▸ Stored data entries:
'''

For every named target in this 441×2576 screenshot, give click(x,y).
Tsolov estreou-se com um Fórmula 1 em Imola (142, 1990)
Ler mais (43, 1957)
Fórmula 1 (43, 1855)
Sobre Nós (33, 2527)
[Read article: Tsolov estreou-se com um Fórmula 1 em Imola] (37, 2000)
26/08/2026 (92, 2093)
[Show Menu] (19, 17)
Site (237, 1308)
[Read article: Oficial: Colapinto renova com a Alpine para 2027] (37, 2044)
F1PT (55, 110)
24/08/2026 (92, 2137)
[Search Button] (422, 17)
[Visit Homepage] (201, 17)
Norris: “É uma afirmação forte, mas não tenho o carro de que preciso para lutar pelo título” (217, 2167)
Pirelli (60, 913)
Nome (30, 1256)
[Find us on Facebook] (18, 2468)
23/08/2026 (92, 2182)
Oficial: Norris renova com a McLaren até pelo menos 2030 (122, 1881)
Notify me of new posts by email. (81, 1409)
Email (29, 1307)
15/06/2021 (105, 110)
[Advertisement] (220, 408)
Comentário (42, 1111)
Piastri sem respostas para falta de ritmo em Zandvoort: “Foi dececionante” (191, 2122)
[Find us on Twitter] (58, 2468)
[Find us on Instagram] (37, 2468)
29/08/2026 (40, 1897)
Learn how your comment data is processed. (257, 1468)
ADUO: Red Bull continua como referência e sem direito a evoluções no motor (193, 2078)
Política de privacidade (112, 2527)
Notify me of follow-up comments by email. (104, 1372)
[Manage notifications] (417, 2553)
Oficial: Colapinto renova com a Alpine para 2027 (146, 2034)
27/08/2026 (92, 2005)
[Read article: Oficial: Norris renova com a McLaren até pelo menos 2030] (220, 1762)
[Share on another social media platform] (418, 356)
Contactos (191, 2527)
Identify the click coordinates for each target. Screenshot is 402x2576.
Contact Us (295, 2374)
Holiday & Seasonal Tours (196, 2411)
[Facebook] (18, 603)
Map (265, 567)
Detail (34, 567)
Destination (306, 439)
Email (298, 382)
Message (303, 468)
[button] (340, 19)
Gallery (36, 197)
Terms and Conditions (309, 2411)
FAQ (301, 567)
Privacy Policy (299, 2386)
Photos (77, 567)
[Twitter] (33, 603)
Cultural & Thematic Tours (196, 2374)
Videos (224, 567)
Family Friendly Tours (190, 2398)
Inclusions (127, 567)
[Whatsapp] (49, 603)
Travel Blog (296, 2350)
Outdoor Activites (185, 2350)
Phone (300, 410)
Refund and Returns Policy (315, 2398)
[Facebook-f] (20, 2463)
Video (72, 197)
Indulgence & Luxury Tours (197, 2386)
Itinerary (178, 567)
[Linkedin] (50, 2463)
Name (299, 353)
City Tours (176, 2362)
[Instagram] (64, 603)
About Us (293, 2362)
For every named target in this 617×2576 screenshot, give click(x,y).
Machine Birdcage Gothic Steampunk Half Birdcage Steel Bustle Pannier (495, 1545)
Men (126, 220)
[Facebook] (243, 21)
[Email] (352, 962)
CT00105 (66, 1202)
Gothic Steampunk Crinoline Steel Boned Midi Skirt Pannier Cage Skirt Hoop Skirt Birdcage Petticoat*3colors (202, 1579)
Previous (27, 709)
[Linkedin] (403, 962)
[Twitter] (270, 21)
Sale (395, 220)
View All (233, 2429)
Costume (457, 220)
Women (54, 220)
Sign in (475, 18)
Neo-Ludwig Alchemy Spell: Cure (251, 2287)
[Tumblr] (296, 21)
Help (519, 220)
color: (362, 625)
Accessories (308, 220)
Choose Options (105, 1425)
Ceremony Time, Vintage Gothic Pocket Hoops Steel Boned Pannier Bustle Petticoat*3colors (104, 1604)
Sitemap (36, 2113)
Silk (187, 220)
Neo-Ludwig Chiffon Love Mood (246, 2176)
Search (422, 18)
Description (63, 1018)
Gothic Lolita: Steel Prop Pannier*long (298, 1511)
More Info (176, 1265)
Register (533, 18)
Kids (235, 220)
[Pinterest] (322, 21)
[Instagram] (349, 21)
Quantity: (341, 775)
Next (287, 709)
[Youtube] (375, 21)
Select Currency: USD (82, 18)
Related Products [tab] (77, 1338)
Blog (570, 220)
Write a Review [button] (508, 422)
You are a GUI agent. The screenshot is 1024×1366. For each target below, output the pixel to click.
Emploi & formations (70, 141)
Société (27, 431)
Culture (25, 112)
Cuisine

'''

▸ Task directions:
For each entry above, please make an exact copy.

▸ Reply:
For every named target in this 441×2576 screenshot, give click(x,y).
Tsolov estreou-se com um Fórmula 1 em Imola (142, 1990)
Ler mais (43, 1957)
Fórmula 1 (43, 1855)
Sobre Nós (33, 2527)
[Read article: Tsolov estreou-se com um Fórmula 1 em Imola] (37, 2000)
26/08/2026 (92, 2093)
[Show Menu] (19, 17)
Site (237, 1308)
[Read article: Oficial: Colapinto renova com a Alpine para 2027] (37, 2044)
F1PT (55, 110)
24/08/2026 (92, 2137)
[Search Button] (422, 17)
[Visit Homepage] (201, 17)
Norris: “É uma afirmação forte, mas não tenho o carro de que preciso para lutar pelo título” (217, 2167)
Pirelli (60, 913)
Nome (30, 1256)
[Find us on Facebook] (18, 2468)
23/08/2026 (92, 2182)
Oficial: Norris renova com a McLaren até pelo menos 2030 (122, 1881)
Notify me of new posts by email. (81, 1409)
Email (29, 1307)
15/06/2021 (105, 110)
[Advertisement] (220, 408)
Comentário (42, 1111)
Piastri sem respostas para falta de ritmo em Zandvoort: “Foi dececionante” (191, 2122)
[Find us on Twitter] (58, 2468)
[Find us on Instagram] (37, 2468)
29/08/2026 (40, 1897)
Learn how your comment data is processed. (257, 1468)
ADUO: Red Bull continua como referência e sem direito a evoluções no motor (193, 2078)
Política de privacidade (112, 2527)
Notify me of follow-up comments by email. (104, 1372)
[Manage notifications] (417, 2553)
Oficial: Colapinto renova com a Alpine para 2027 (146, 2034)
27/08/2026 (92, 2005)
[Read article: Oficial: Norris renova com a McLaren até pelo menos 2030] (220, 1762)
[Share on another social media platform] (418, 356)
Contactos (191, 2527)
Identify the click coordinates for each target. Screenshot is 402x2576.
Contact Us (295, 2374)
Holiday & Seasonal Tours (196, 2411)
[Facebook] (18, 603)
Map (265, 567)
Detail (34, 567)
Destination (306, 439)
Email (298, 382)
Message (303, 468)
[button] (340, 19)
Gallery (36, 197)
Terms and Conditions (309, 2411)
FAQ (301, 567)
Privacy Policy (299, 2386)
Photos (77, 567)
[Twitter] (33, 603)
Cultural & Thematic Tours (196, 2374)
Videos (224, 567)
Family Friendly Tours (190, 2398)
Inclusions (127, 567)
[Whatsapp] (49, 603)
Travel Blog (296, 2350)
Outdoor Activites (185, 2350)
Phone (300, 410)
Refund and Returns Policy (315, 2398)
[Facebook-f] (20, 2463)
Video (72, 197)
Indulgence & Luxury Tours (197, 2386)
Itinerary (178, 567)
[Linkedin] (50, 2463)
Name (299, 353)
City Tours (176, 2362)
[Instagram] (64, 603)
About Us (293, 2362)
For every named target in this 617×2576 screenshot, give click(x,y).
Machine Birdcage Gothic Steampunk Half Birdcage Steel Bustle Pannier (495, 1545)
Men (126, 220)
[Facebook] (243, 21)
[Email] (352, 962)
CT00105 (66, 1202)
Gothic Steampunk Crinoline Steel Boned Midi Skirt Pannier Cage Skirt Hoop Skirt Birdcage Petticoat*3colors (202, 1579)
Previous (27, 709)
[Linkedin] (403, 962)
[Twitter] (270, 21)
Sale (395, 220)
View All (233, 2429)
Costume (457, 220)
Women (54, 220)
Sign in (475, 18)
Neo-Ludwig Alchemy Spell: Cure (251, 2287)
[Tumblr] (296, 21)
Help (519, 220)
color: (362, 625)
Accessories (308, 220)
Choose Options (105, 1425)
Ceremony Time, Vintage Gothic Pocket Hoops Steel Boned Pannier Bustle Petticoat*3colors (104, 1604)
Sitemap (36, 2113)
Silk (187, 220)
Neo-Ludwig Chiffon Love Mood (246, 2176)
Search (422, 18)
Description (63, 1018)
Gothic Lolita: Steel Prop Pannier*long (298, 1511)
More Info (176, 1265)
Register (533, 18)
Kids (235, 220)
[Pinterest] (322, 21)
[Instagram] (349, 21)
Quantity: (341, 775)
Next (287, 709)
[Youtube] (375, 21)
Select Currency: USD (82, 18)
Related Products [tab] (77, 1338)
Blog (570, 220)
Write a Review [button] (508, 422)
You are a GUI agent. The screenshot is 1024×1366. For each target below, output the pixel to click.
Emploi & formations (70, 141)
Société (27, 431)
Culture (25, 112)
Cuisine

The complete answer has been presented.